Scan the entries below for the word "will". Copy out every line in which it occurs.

Stored records:
● ● ● ● ● ● ●
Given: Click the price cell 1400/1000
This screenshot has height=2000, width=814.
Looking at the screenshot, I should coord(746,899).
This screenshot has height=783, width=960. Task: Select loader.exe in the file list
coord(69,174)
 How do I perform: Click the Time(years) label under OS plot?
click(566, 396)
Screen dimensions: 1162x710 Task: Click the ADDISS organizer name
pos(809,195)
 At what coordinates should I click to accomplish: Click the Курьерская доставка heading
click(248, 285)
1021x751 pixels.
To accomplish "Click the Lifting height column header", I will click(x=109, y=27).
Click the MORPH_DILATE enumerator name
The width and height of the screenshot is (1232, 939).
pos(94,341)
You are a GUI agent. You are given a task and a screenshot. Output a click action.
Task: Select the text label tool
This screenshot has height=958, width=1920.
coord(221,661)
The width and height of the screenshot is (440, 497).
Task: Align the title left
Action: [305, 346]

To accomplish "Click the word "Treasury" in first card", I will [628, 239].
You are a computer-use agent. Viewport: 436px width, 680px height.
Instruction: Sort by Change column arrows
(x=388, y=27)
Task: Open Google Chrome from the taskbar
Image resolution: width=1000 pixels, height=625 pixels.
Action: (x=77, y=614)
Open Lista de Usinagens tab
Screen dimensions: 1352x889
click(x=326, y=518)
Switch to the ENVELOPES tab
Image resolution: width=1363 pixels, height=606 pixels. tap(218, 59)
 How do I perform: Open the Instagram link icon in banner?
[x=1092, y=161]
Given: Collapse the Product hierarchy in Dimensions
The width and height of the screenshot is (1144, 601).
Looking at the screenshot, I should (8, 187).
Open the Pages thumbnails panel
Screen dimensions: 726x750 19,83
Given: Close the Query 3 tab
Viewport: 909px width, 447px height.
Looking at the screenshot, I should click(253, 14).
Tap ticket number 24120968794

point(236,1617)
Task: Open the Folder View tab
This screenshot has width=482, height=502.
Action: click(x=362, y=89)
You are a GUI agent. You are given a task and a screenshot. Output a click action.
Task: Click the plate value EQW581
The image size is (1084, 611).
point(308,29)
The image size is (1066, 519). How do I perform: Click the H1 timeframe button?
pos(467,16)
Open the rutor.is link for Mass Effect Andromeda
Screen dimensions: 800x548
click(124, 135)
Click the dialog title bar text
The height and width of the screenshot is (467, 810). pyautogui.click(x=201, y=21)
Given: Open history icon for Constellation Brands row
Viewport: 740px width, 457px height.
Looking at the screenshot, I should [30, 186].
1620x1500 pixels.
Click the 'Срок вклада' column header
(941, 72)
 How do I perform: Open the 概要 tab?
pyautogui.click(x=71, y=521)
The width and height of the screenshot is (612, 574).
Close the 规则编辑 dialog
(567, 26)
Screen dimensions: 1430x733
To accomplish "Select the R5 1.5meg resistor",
● ● ● ● ● ● ●
▶ _Response to the task_
To accomplish "Click the Lifting height column header", I will click(x=109, y=27).
To accomplish "Click the word "Treasury" in first card", I will [628, 239].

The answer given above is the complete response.